* What you are asked to do *
Return each line of the data below word for word, and leave the pictures out.

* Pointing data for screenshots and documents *
----
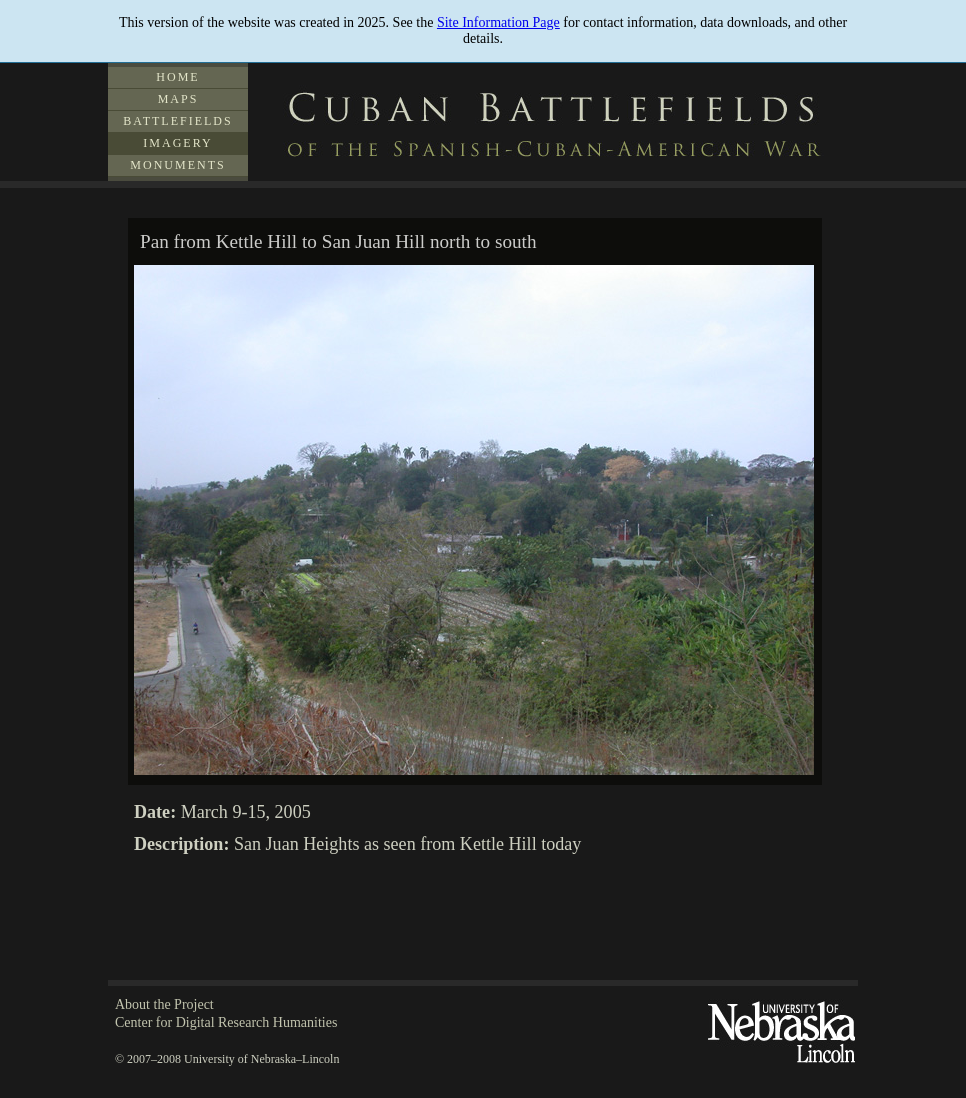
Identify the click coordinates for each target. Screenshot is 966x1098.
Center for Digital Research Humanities (226, 1022)
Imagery (177, 143)
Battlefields (177, 121)
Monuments (177, 165)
----
* Solution to this task *
Identify the click coordinates for each target. Screenshot is 966x1098.
Center for Digital Research Humanities (226, 1022)
Imagery (177, 143)
Battlefields (177, 121)
Monuments (177, 165)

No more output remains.